SOMALIE - L'Elysée dément...
Une rançon «d'environ 2 millions de dollars» a été versée par l'armateur du voilier de luxe français Le Ponant pour obtenir la libération des 30 membres de l'équipage, dont 22 français, retenus en otages au large de la Somalie, a-t-on appris vendredi de source proche du dossier. L'Elysée avait affirmé dans l'après-midi qu'aucune rançon n'avait été versée.
Ce samedi, le ministre de la Défense Hervé Morin a souligné que la France n'avait pas voulu se laisser «racketter» sans réagir.
La présidence de la République a égalerment démenti vendredi les affirmations d'un gouverneur somalien selon lesquelles trois personnes avaient été tuées lors de l'opération militaire française contre des pirates somaliens,
peu après la libération du voilier français qu'ils avaient pris en otage.
Joint par téléphone depuis Mogadiscio, Abdul Kadir Ahmed, gouverneur de la région de Mudug, au large de laquelle le «Ponant» était retenu, a affirmé que «trois cadavres ont été ramassés» après l'opération héliportée des troupes françaises.
Six arrestations
Six pirates ont par contre «pu être appréhendés», a indiqué le conseiller militaire de la présidence française, le vice-amiral Edouard Guillaud.
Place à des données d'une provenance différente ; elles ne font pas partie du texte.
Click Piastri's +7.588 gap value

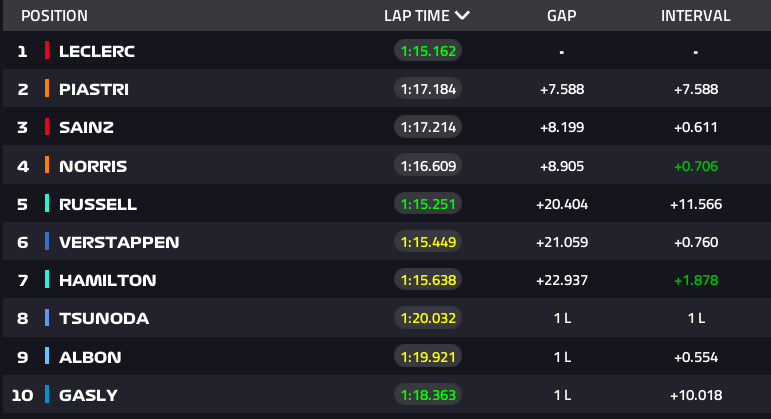[561, 89]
Le chef d'état-major des armées, le général Jean-Louis Georgelin, a de son côté précisé que les pirates avaient été capturés «une petite heure après» la libération de l'équipage du «Ponant», une fois que les ravisseurs avaient «regagné la terre ferme». «Nous avons pu pister les pirates, ce qui a permis par une action héliportée d'intercepter de l'ordre de la moitié de ce commando.»
Au cours de cette opération, les forces françaises ont procédé à «des tirs de sommation et d'interception, pas à tirs directs sur les pirates». Toute l'opération s'est déroulée «avec l'autorisation des autorités somaliennes.»